§ TASK DESCRIPTION
Within the data below, count every line that includes "icon" and report the total alone.

§ DATA RECORDS
====================

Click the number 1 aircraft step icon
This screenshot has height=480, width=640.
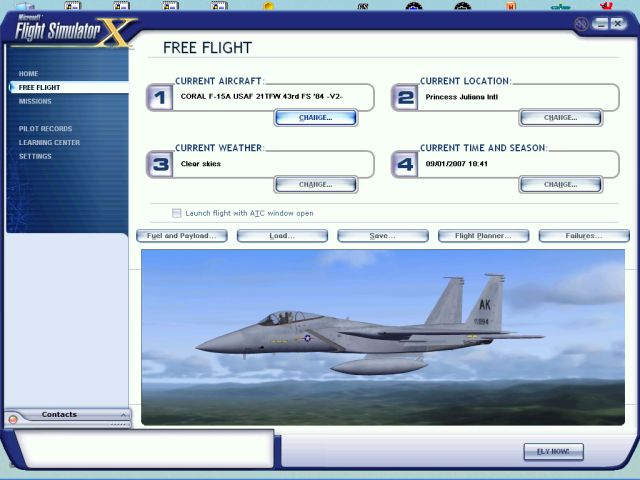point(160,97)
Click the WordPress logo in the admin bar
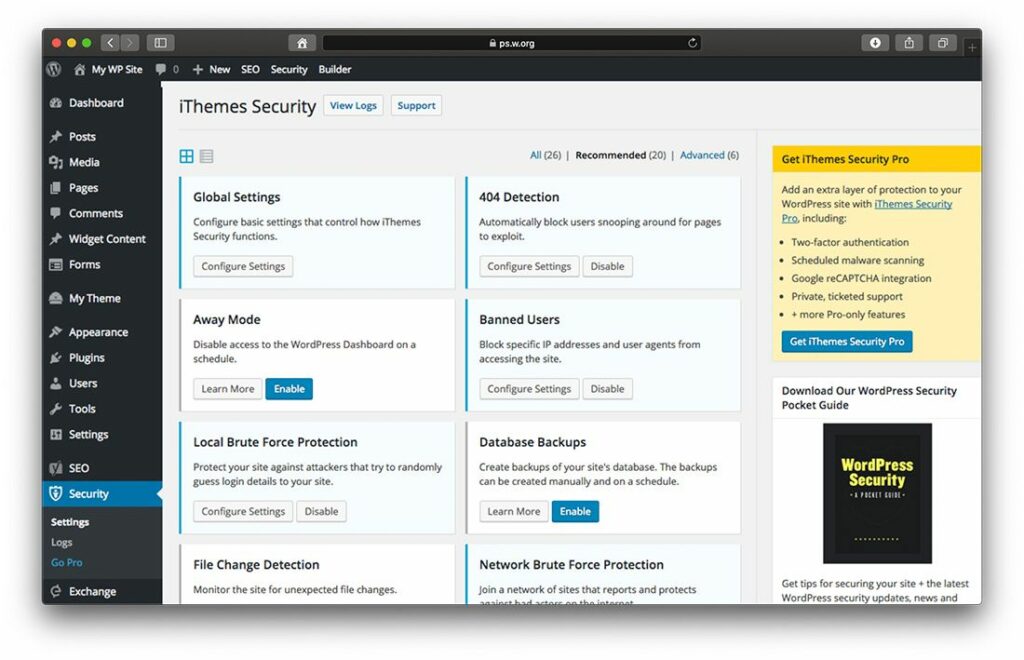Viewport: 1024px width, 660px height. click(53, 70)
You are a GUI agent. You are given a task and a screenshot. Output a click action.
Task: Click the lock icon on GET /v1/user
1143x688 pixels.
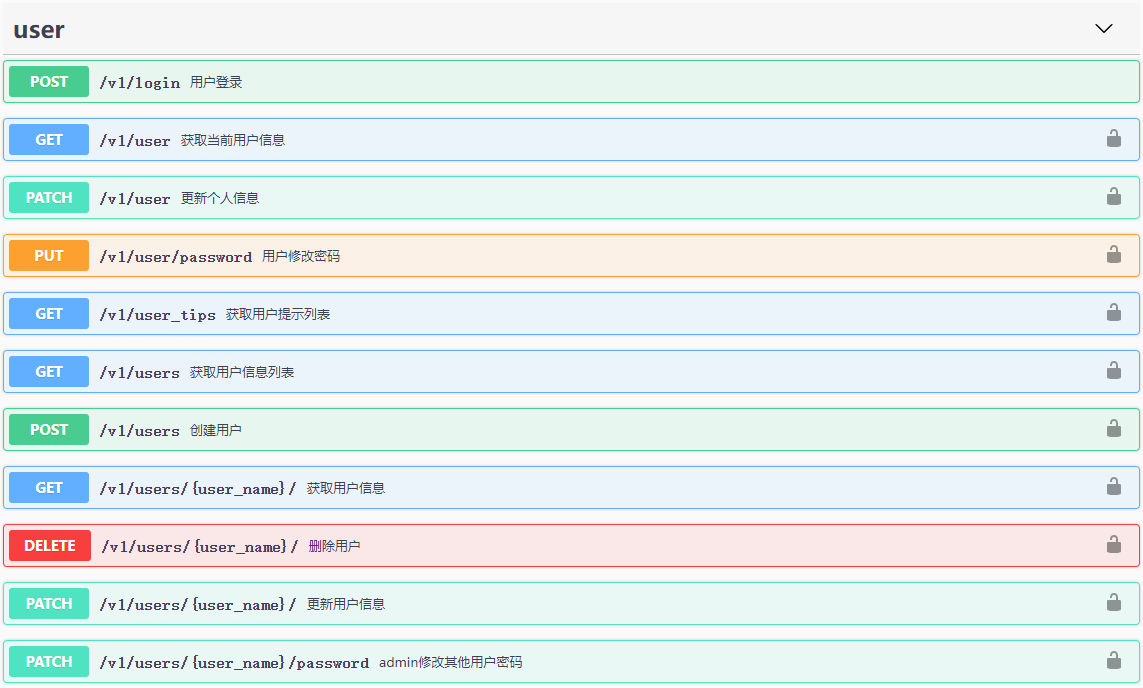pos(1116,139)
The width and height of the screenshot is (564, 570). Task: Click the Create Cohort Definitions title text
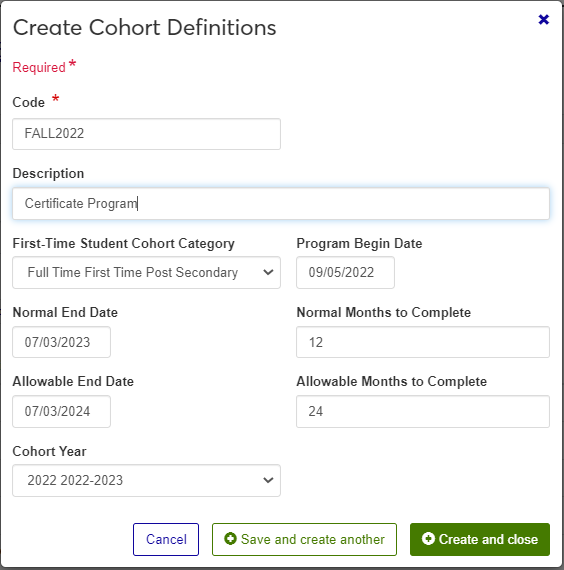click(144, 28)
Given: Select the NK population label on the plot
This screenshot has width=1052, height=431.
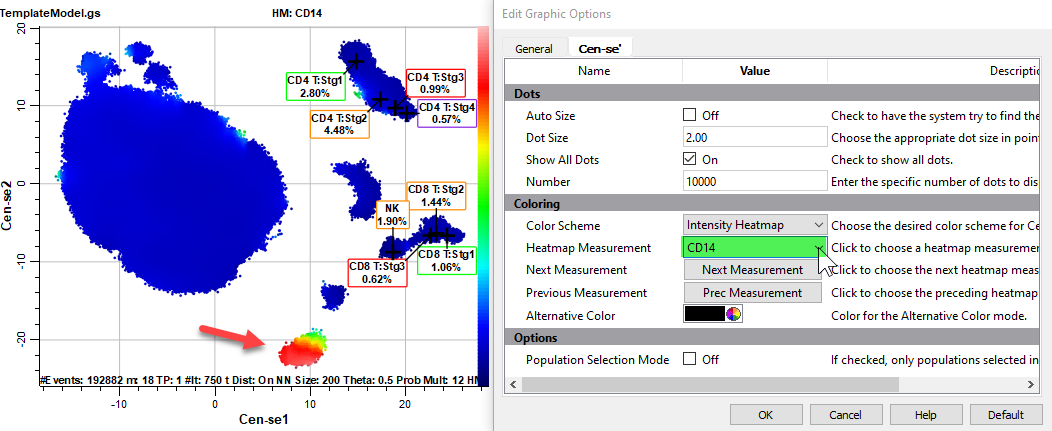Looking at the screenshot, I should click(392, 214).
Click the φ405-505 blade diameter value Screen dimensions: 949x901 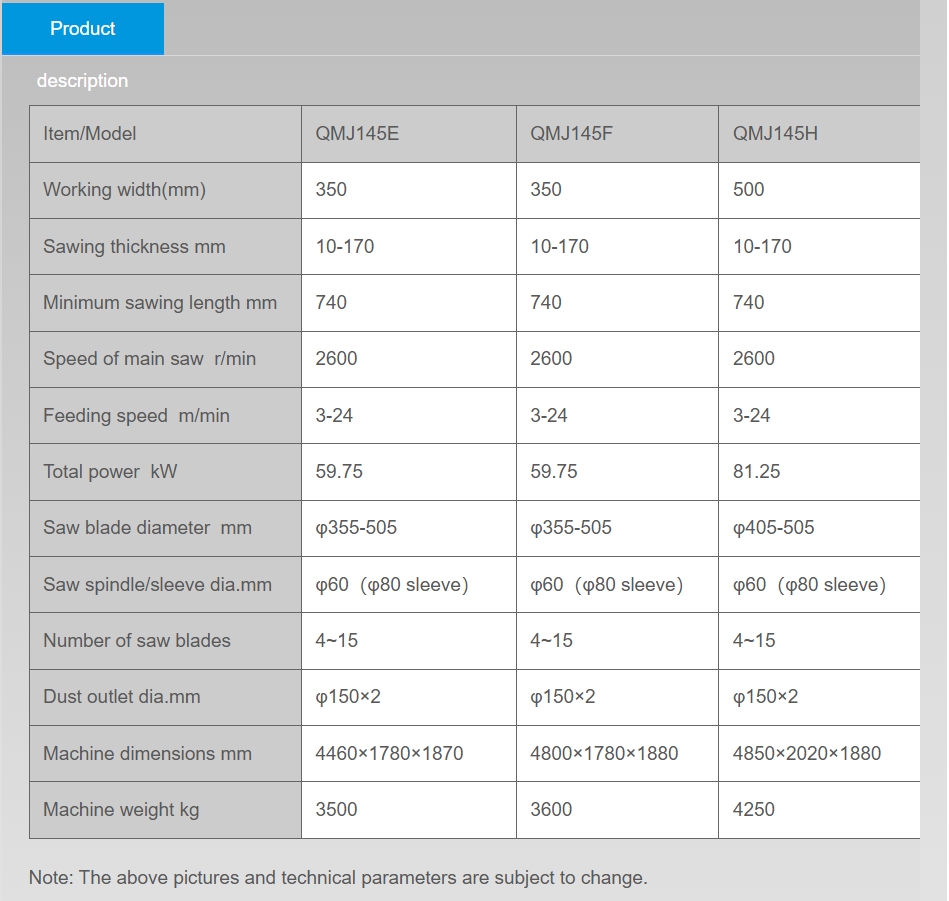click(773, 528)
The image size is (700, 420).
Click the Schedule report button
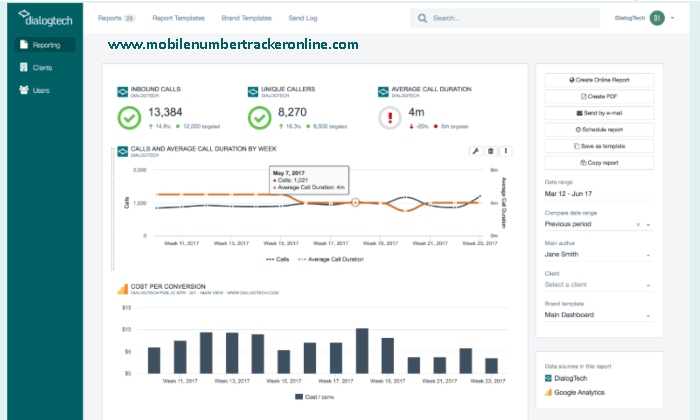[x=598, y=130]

====================

§ RESPONSE
2